In The New York Times, director Joss Whedon insisted he had to cut a scene from the forthcoming superhero movie The Avengers that would featured Captain America lamenting the “loss of health care and welfare” in America, but he decided to cut the scene because it interrupted the movie's narrative flow.
Conservative comic-book lovers would have surely blanched at Captain America mouthing the socialist talking points, just as they weren't happy with pre-release publicity on the first Captain America movie when "Avenger" director Joe Johnston declared that Steve Rogers, man behind the mask, would not be "this sort of jingoistic flag-waver."
Whedon said he couldn't keep his "poignant" scene of lamenting the loss of statist mojo:
One of the best scenes that I wrote was the beautiful and poignant scene between Steve and Peggy [Carter] that takes place in the present. And I was the one who was like, ‘Guys, we need to lose this.’ It was killing the rhythm of the thing. And we did have a lot of Cap, because he really was the in for me. I really do feel a sense of loss about what’s happening in our culture, loss of the idea of community, loss of health care and welfare and all sorts of things. I was spending a lot of time having him say it, and then I cut that.
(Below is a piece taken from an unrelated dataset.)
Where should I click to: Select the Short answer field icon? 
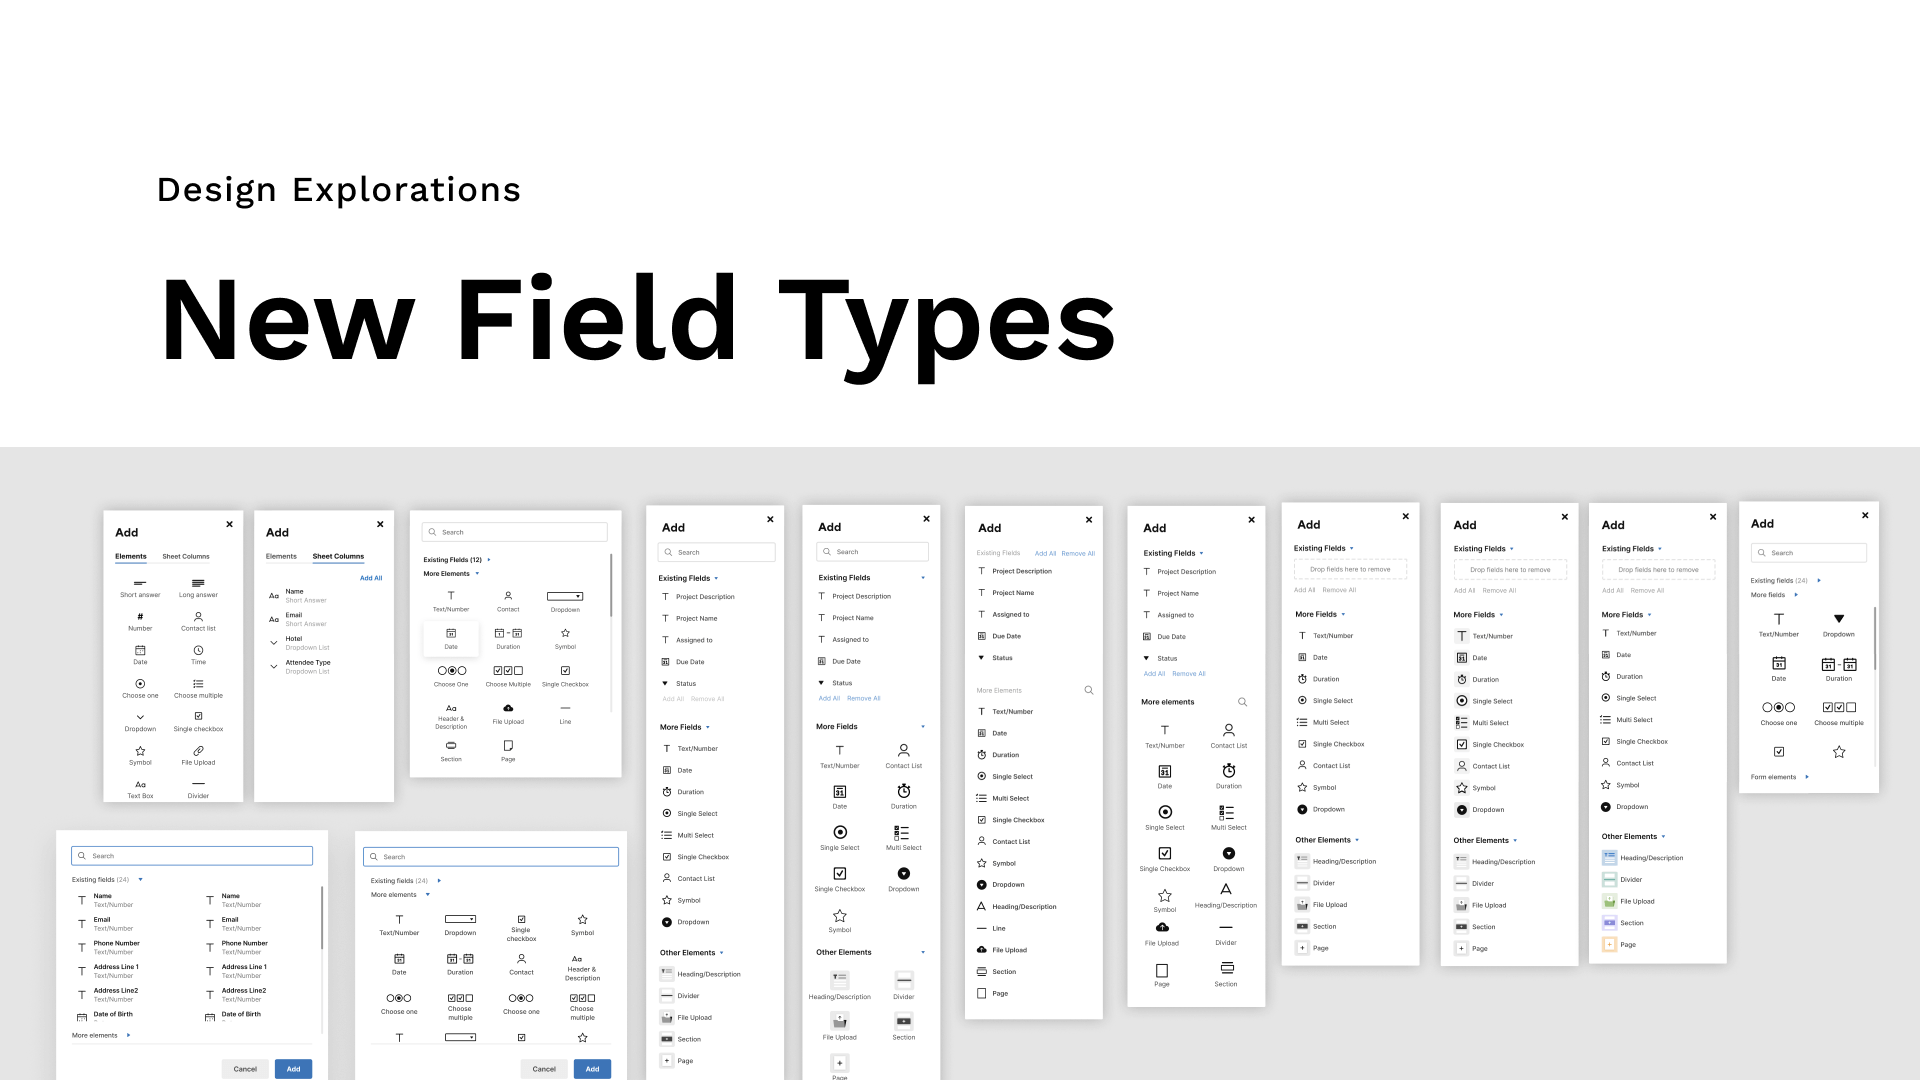[x=140, y=583]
At Think Progress, liberal culture blogger Alyssa Rosenberg was bummed Captain America couldn't sell the spirit of Obamacare: “The timing and the platform would have been amazing, the purest representative of American power in the superhero pantheon standing in for Solicitor General Donald Verrilli in the biggest tentpole of the summer, a month and a half before the Supreme Court’s likely to issue its ruling that will determine the future of the Affordable Care Act. It also would have also created a political firestorm around the movie, something the cheerful blandness of Captain America was careful to avoid."